İnsan Hakları Evrensel Bildirgesi, Avrupa Sosyal Şartı, Uluslar arası Çalışma Örgütü (ILO) sözleşmelerinde asgari ücret, “işçinin ve ailesinin saygın bir yaşam düzeyi sağlamalarına yetecek ücret” olarak tanımlanmaktadır. Yani asgari ücretin belirlenmesinde sadece işçinin değil, ailesinin de dikkate alınması esastır.
Ancak bugün açıklanan asgari ücretle bir kez daha uluslararası sözleşmelerde yer alan, evrensel kabul görmüş ilke ve yöntemler değil, işverenlerin talepleri temel alınmıştır. Her yıl olduğu gibi bu yıl da ‘piyasa şartları, ekonomik durum’ gibi gerekçelere sığınanlar bırakalım işçinin ailesini dikkate almayı tek başına bir işçinin asgari geçim tutarının bile altında kalan 2.020 TL’yi kamuoyuna büyük bir “müjde” gibi sunmuştur.
Ülkede yaşanan gerçek durumu perdelemek için rakamlara takla attıran Türkiye İstatistik Kurumu (TÜİK) daha beş gün öncebir işçinin asgari geçim tutarının 2.213 TL olduğunu açıklamıştır.
Buna rağmen asgari ücretin geçmişte yaşanan kayıplar göz ardı edilerek AGİ dahil 2.020 TL olarak belirlenmesi emeğe, tüm emekçilere verilen değeri göstermektedir. Çünkü asgari ücret; ülkedeki refah düzeyinin, gelir dağılımının, sosyal devletin, devletin yurttaşları için reva gördüğü yaşam seviyesinin en önemli ölçütüdür.
Öte yandan asgari ücret, tüm çalışanların aldığı Asgari Geçim İndiriminden (AGİ) işsizlik ödeneğine, emekli aylıklarından genel sağlık sigortasından yararlanmak için uygulanan yoksulluk testine, engelli aylığından ve yaşlılık aylığına kadar pek çok unsuru doğrudan etkileyen temel bir kriterdir.

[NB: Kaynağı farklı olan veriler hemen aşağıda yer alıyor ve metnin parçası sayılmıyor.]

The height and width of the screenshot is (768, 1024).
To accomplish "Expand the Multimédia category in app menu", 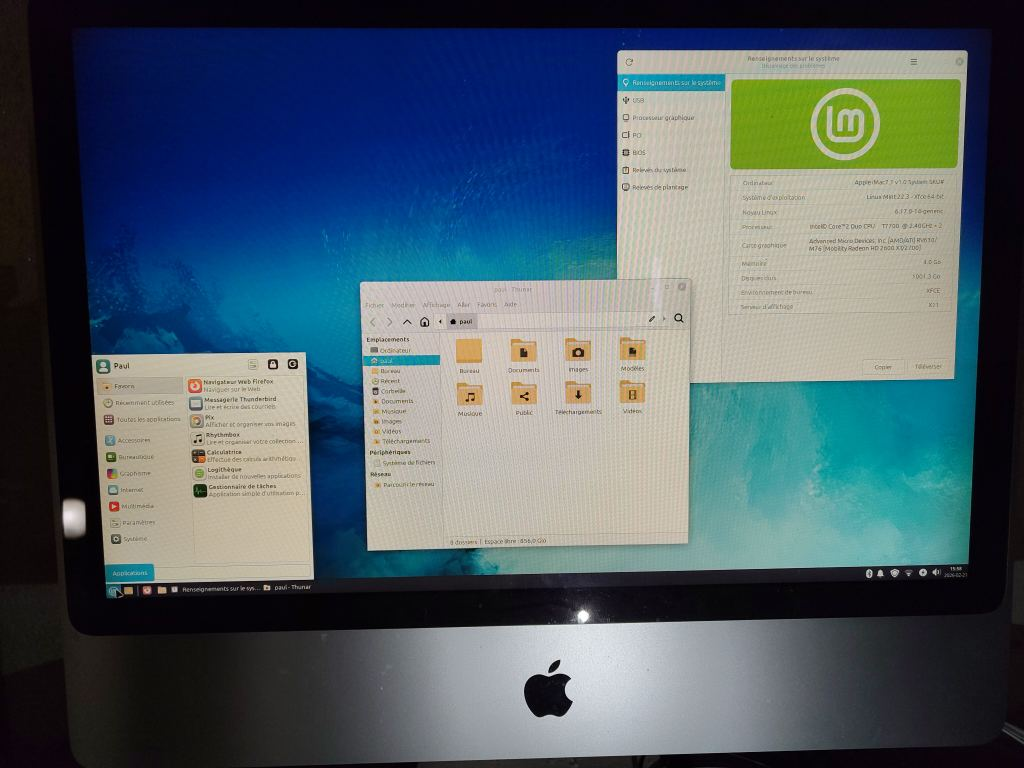I will click(137, 506).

Dolayısıyla asgari ücret sadece bu ücret karşılığında çalışan on milyon işçinin en az ücreti değil, tüm işçileri, emekçileri etkileyen temel bir faktördür.
Özellikle yaşanan ekonomik krizle birlikte işsizliğin, yoksulluğun gittikçe arttığı, işsizlerin işe başlarken en düşük ücret seviyelerine razı hale getirildiği, sosyal güvenliğin kapsamının daraltıldığı, çalışanlara ekonomik büyümeden pay verilmediği koşullarda asgari ücretin genel ücret seviyesi üzerindeki etkisi hiç olmadığı kadar artmıştır.
Kayıt dışılığın, güvencesiz istihdamın her geçen gün artmaya devam ettiği, sosyal güvenliğin yük olarak görüldüğü, milyonlarca kişinin emeğinin gerçek değerinin çok altında ücretlere ölümüne çalıştırıldığı koşullarda asgari ücretin belirlenmesinde işverenlerin çıkarlarının temel alınması kabul edilemez.
KESK olarak, emeği ile geçinen tüm kesimlerin ortak mücadelesi ile püskürtülecek saldırılara karşı üzerimize düşen sorumluluğun gereğini yerine getirmeye, milyonlarca çalışanın ve yurttaşın hayatını etkileyen asgari ücretin sefaletin değil, insanca yaşamın ücreti olması mücadelesini kararlılıkla sürdürmeye devam edeceğiz.